The publicity, news and TV coverage received by the Catholic Church last week was worth millions and likely will catalyze, at least temporarily, a resurgence of interest in Catholicism. The negative image of the church resulting from sexual abuse scandals of the past may perhaps be somewhat mitigated by this pope’s messages and non-self-aggrandizing sense of humility.

That humility was emphasized, intentionally, in simple yet significant ways. One of the most visible was his ground transportation in the U.S., provided not in a limousine or even a Chevrolet Suburban, but sometimes in the Popemobile, at other times in a much smaller Fiat. By the way, the Vatican vehicle registration plate for the Popemobile and all official Vatican vehicles, begins with the letters “SCV” (an acronym of the Latin Status Civitatis Vaticanae “Vatican City State”) followed by the vehicle fleet number. In this case the plate read SCV-1.

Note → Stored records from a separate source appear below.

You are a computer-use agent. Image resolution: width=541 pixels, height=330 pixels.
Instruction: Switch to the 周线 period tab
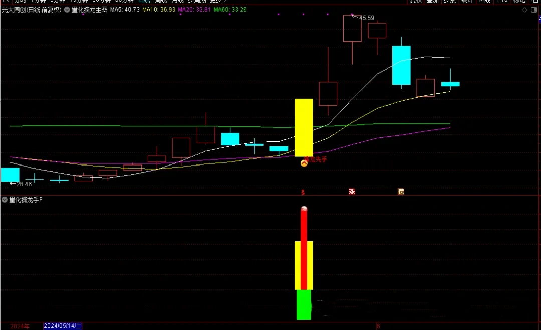coord(161,2)
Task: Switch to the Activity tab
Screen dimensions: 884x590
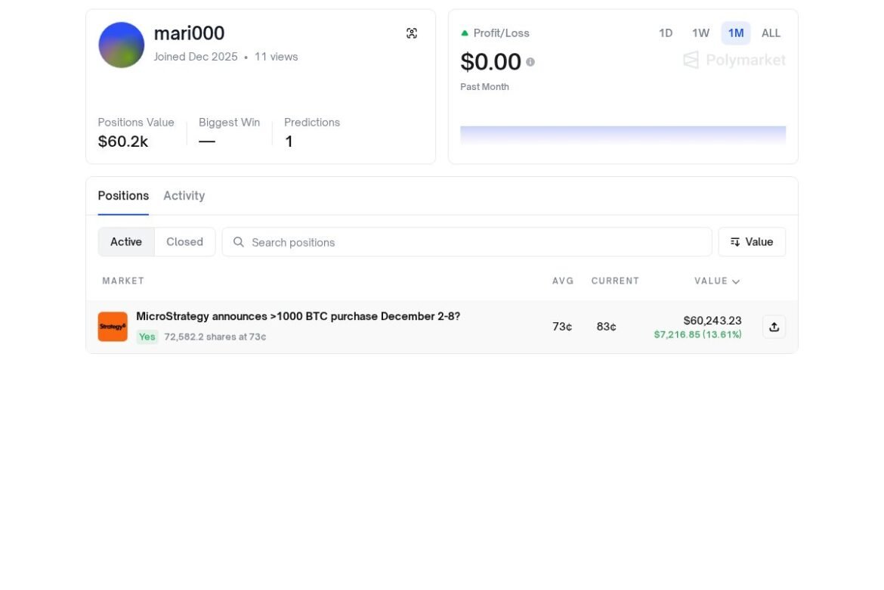Action: click(x=184, y=195)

Summarily, Pope Francis should feel very good about his visit to the U.S. And so should the Roman Catholic Church. The visibility and news coverage received by both provided publicity beyond the hopes, not to mention the dreams, of the rest of Christendom.

I pray that the result of this papal visit will be fruitful for the kingdom. As the 500th anniversary of the Reformation approaches, perhaps even our own church will experience resurgence from the apathetic atrophy in which we seem to be stuck. Time will tell. Lord, help us!